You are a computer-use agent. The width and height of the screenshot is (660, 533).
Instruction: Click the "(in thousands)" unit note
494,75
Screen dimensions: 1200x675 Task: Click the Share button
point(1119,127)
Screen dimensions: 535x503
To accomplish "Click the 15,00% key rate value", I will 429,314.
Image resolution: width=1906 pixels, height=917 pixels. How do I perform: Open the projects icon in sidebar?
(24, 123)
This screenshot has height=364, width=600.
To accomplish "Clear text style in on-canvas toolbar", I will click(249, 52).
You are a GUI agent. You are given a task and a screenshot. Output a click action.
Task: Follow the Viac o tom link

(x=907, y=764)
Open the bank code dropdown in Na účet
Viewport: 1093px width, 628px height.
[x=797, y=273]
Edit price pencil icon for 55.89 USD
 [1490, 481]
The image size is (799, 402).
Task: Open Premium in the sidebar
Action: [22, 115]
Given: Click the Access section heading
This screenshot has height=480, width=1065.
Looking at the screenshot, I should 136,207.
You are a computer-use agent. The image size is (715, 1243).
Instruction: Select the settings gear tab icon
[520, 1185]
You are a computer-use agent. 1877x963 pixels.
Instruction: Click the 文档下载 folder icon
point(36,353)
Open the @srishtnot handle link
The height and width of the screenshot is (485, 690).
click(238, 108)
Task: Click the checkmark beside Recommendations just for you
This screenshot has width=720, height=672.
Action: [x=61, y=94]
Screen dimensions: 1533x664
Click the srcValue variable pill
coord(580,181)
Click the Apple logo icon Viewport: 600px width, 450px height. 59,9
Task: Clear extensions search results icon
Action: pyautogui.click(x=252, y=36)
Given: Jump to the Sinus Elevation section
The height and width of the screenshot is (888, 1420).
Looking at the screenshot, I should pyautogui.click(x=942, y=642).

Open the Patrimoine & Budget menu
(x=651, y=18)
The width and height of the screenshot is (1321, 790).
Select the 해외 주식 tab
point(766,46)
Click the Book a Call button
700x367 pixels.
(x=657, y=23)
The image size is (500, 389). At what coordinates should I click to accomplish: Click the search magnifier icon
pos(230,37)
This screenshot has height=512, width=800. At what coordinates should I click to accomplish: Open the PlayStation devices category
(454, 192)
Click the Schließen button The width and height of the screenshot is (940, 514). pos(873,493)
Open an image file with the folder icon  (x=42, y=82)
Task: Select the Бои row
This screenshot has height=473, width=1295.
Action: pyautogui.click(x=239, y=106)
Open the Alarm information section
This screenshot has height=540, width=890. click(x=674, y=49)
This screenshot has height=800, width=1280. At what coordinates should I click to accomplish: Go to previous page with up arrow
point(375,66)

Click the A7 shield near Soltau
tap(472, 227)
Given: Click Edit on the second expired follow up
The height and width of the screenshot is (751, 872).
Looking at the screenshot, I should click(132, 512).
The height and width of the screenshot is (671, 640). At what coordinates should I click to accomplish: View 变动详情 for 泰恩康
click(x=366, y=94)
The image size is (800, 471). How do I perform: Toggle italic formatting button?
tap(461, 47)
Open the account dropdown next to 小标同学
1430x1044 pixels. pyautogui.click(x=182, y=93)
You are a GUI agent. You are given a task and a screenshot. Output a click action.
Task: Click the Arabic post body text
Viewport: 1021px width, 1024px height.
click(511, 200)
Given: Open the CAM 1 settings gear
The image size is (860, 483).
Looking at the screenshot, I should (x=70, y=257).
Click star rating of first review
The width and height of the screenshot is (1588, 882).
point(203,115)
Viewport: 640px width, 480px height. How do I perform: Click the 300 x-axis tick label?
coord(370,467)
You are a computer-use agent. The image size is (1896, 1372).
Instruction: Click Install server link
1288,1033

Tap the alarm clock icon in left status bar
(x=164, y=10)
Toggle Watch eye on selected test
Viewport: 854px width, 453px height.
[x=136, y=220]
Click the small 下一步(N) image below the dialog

Task prompt
Please find every line in the records that contains the word "agent", and copy it out.

Task answer
You are a computer-use agent. The width and height of the screenshot is (660, 533).
You are a GUI agent. You are given a task and a screenshot. Output a click action.
You are a computer-use agent. The image size is (715, 1243).
You are a computer-use agent. 1877x963 pixels.
You are a GUI agent. You are given a task and a screenshot. Output a click action.
You are a computer-use agent. The image size is (1896, 1372).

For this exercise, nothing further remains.